Hello, all
I’ve grown a bit tired of my diet and I feel that I’m not making enough progress with the foods that I am eating.
I’m 23 years old, 6’0, 175 lbs. I was 180 lbs at the end of last summer but atrophied a fair share over the autumn since I became overtly concerned with graduate studies and somewhat neglected my diet and rest. I’m looking to eventually get up to 185-190 lbs. I’m an ectomorph and prone to losing rather than gaining weight when I am inactive or when I neglect an aspect of my training and diet.

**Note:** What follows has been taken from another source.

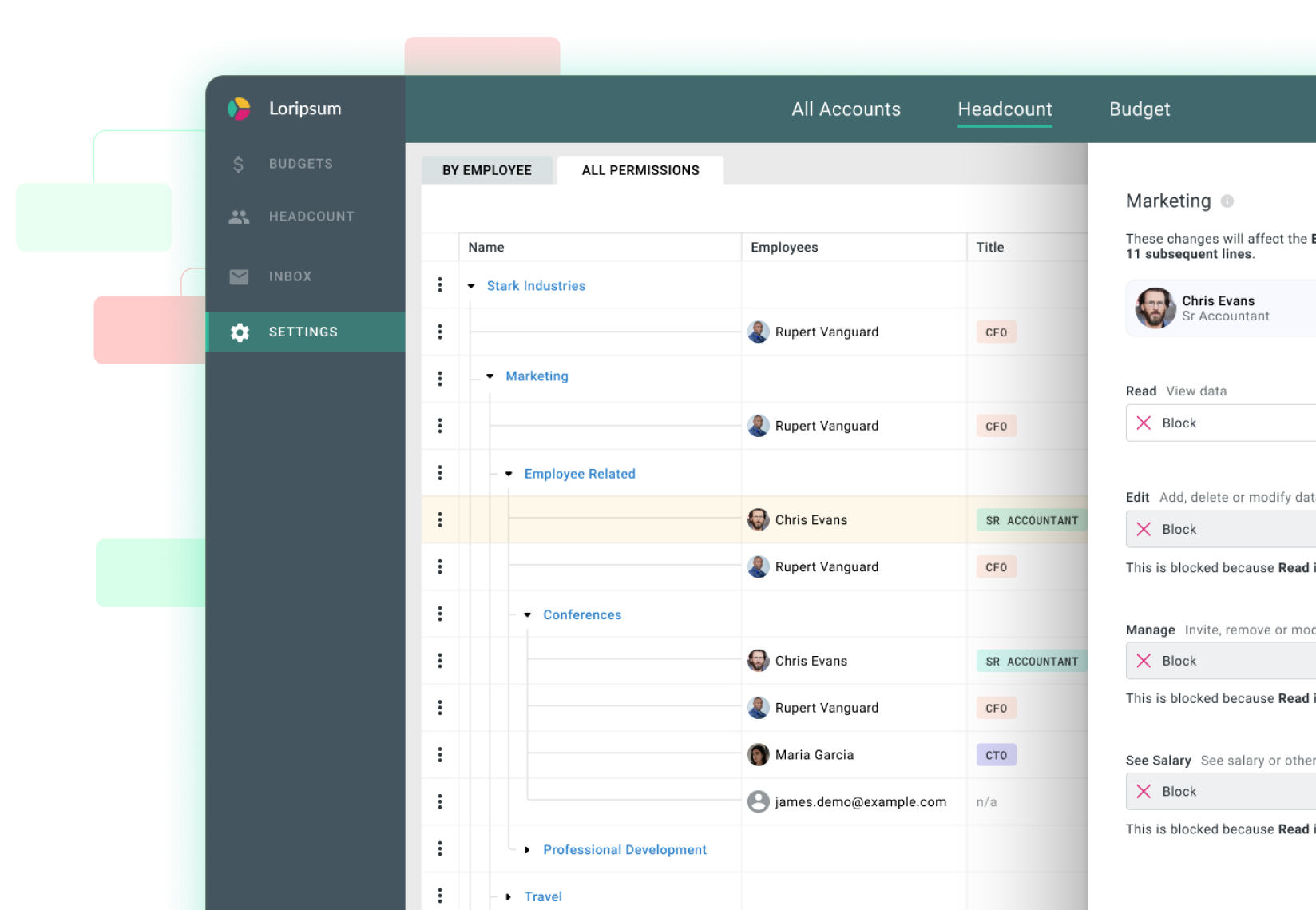
Task: Click the Loripsum pie logo icon
Action: click(240, 108)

Here’s what I currently eat on training days:
Upon Rising:
5 g BCAA
1000 mg Vitamin C
Breakfast: (7:30)
Black Coffee
1 Cup Rolled Oats
20 g worth protein from natural protein powder
1/3 cup each blueberries and cranberries
1 T flax oil
Post-Workout: (10:00)
50 g protein (ON 100% Whey)
50 g carbs from grape juice
5 g BCAA
5 g Creatine Monohydrate
Lunch: (12:30)
1 Can tuna
1 Cup Broccoli
Baby carrots
Grape Tomatoes
1/2 avocado
Spelt or kamut bread
Snack: (3:30)
3/4 cup Rolled Oats
Scoop of ON 100% whey
1/2 T flax oil
Fish oil capsules
Dinner: (6:30)
8-10 oz lean meat or lean ground meat
1 T Olive oil
Lots of fibrous vegetables
Final Snack: (9:30)
1 cup Cottage Cheese
1 T Olive Oil
Fish oil caps
I’m a bit concerned with the starches in my diet. As I mentioned, I’m an ecto, so I can handle some higher carb intake, but I’m uncertain if I’m going anywhere with the food I’m taking in at the moment. Should I have more fruit in my diet? Perhaps replace the 3:30 meal with a protein shake and a couple of bananas?
Your suggestions would be greatly appreciated.